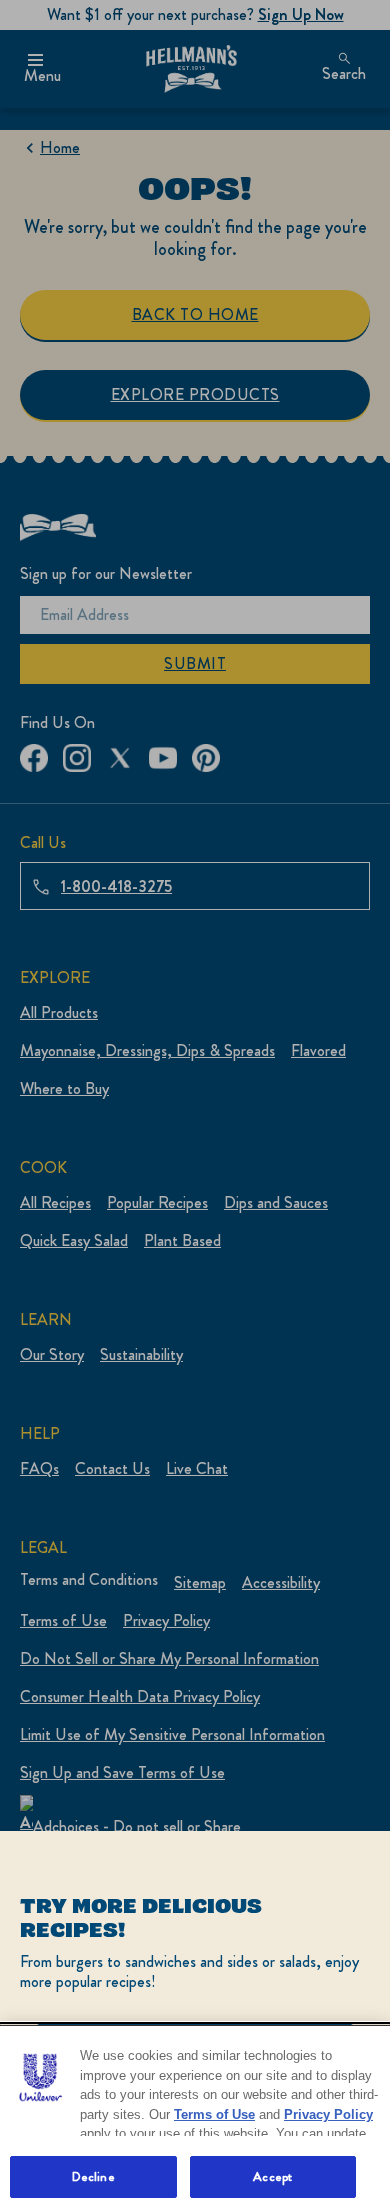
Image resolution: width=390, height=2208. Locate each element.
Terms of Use (214, 2114)
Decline (93, 2176)
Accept (272, 2176)
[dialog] (195, 2019)
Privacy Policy (328, 2114)
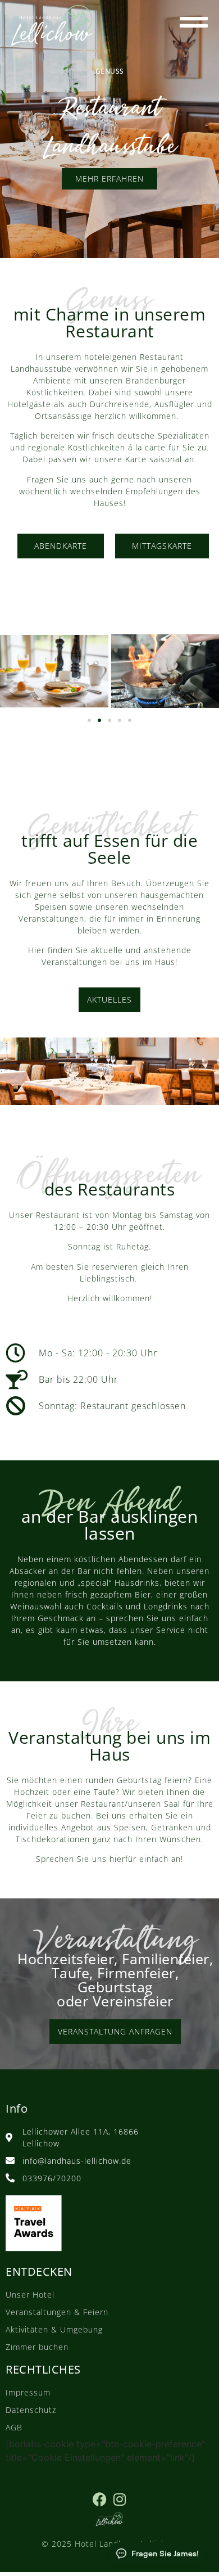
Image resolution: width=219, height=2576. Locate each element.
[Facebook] (100, 2499)
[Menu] (194, 22)
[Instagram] (119, 2499)
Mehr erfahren (109, 178)
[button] (89, 720)
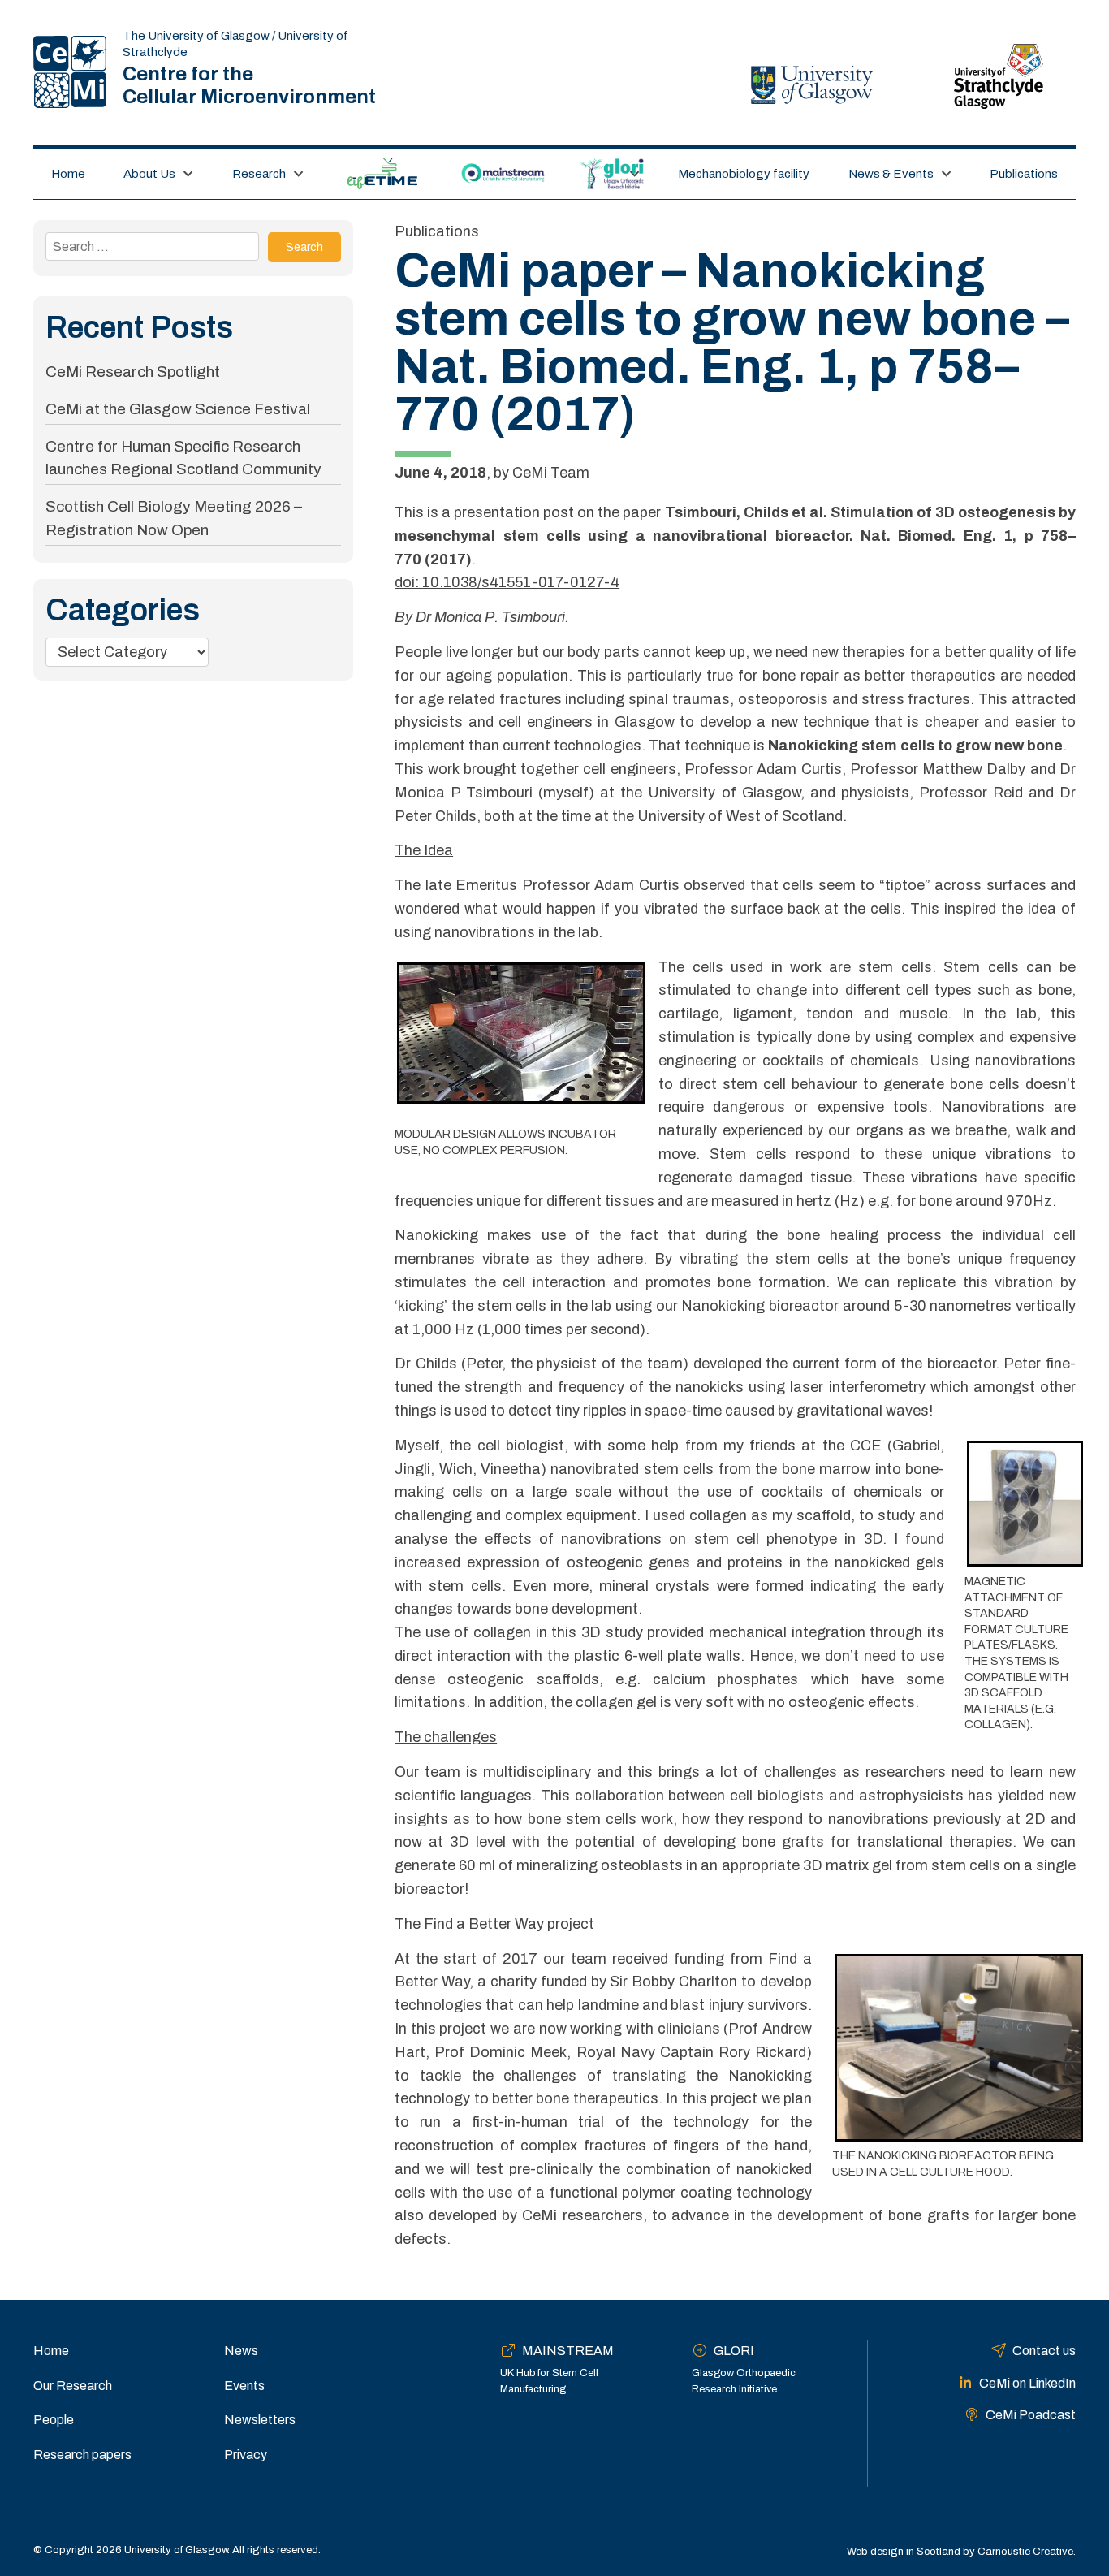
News (241, 2351)
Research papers (82, 2454)
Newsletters (260, 2420)
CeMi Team (550, 473)
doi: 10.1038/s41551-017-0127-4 (507, 582)
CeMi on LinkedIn (1027, 2383)
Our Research (72, 2385)
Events (244, 2385)
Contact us (1044, 2351)
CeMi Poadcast (1031, 2415)
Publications (1024, 173)
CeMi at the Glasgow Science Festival (177, 408)
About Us (149, 173)
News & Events (891, 173)
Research (259, 173)
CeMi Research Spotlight (132, 371)
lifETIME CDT (382, 173)
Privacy (245, 2454)
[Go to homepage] (69, 72)
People (53, 2420)
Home (68, 173)
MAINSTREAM (503, 173)
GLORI (603, 173)
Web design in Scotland (903, 2551)
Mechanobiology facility (743, 173)
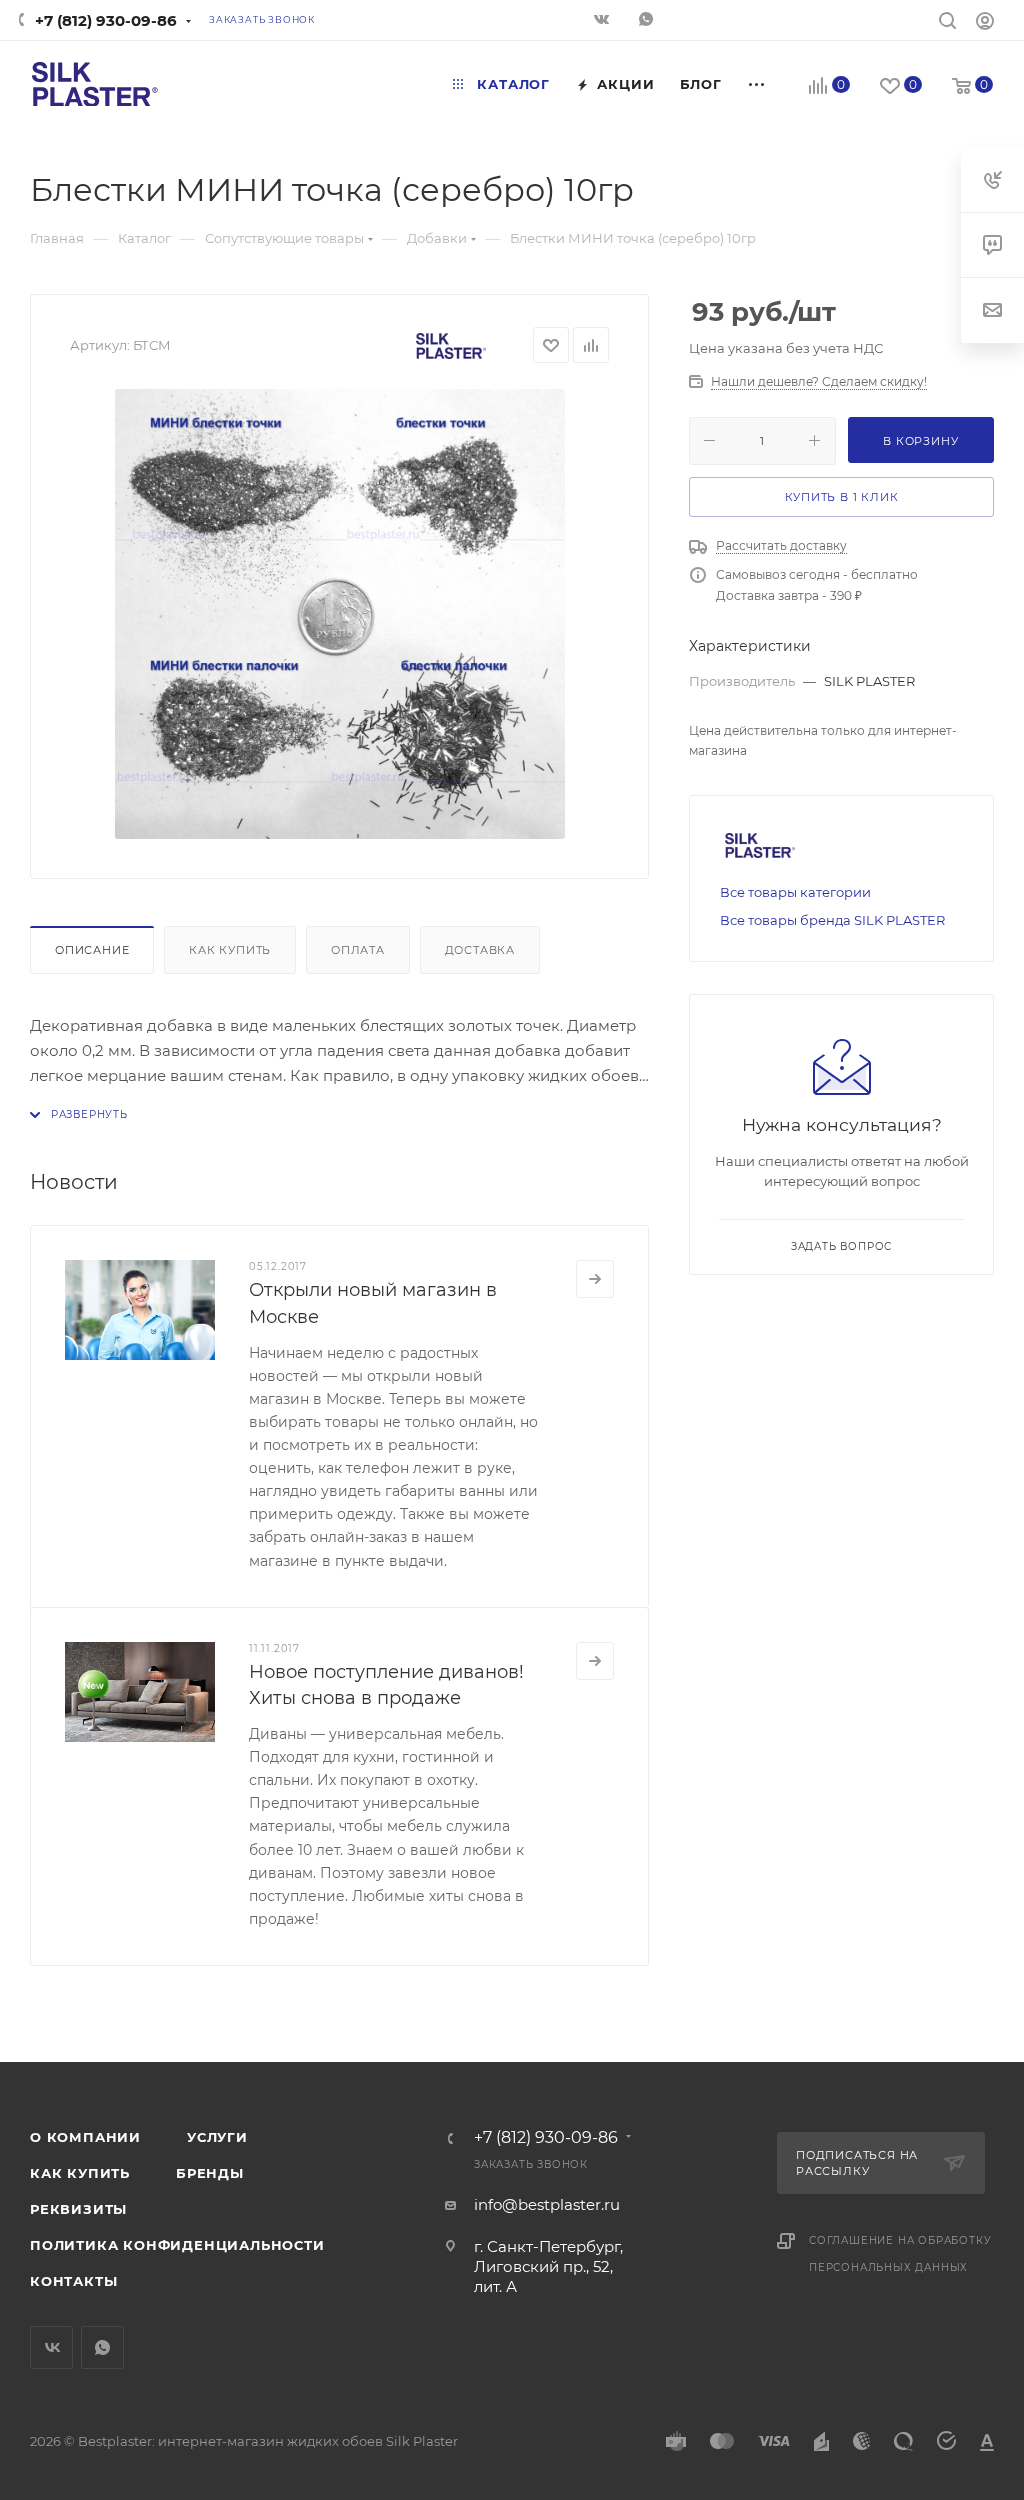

# # # #

## WHAT THE TASK REQUIRES
Could you print the listing above word for word, without its pictures?

## RESULT OF THIS TASK
Image resolution: width=390, height=2208. Locate each element.
Terms of Use (214, 2114)
Decline (93, 2176)
Accept (272, 2176)
[dialog] (195, 2019)
Privacy Policy (328, 2114)
Image resolution: width=219, height=2576. Locate each element.
[Facebook] (100, 2499)
[Menu] (194, 22)
[Instagram] (119, 2499)
Mehr erfahren (109, 178)
[button] (89, 720)
News (241, 2351)
Research papers (82, 2454)
Newsletters (260, 2420)
CeMi Team (550, 473)
doi: 10.1038/s41551-017-0127-4 (507, 582)
CeMi on LinkedIn (1027, 2383)
Our Research (72, 2385)
Events (244, 2385)
Contact us (1044, 2351)
CeMi Poadcast (1031, 2415)
Publications (1024, 173)
CeMi at the Glasgow Science Festival (177, 408)
About Us (149, 173)
News & Events (891, 173)
Research (259, 173)
CeMi Research Spotlight (132, 371)
lifETIME CDT (382, 173)
Privacy (245, 2454)
[Go to homepage] (69, 72)
People (53, 2420)
Home (68, 173)
MAINSTREAM (503, 173)
GLORI (603, 173)
Web design in Scotland (903, 2551)
Mechanobiology facility (743, 173)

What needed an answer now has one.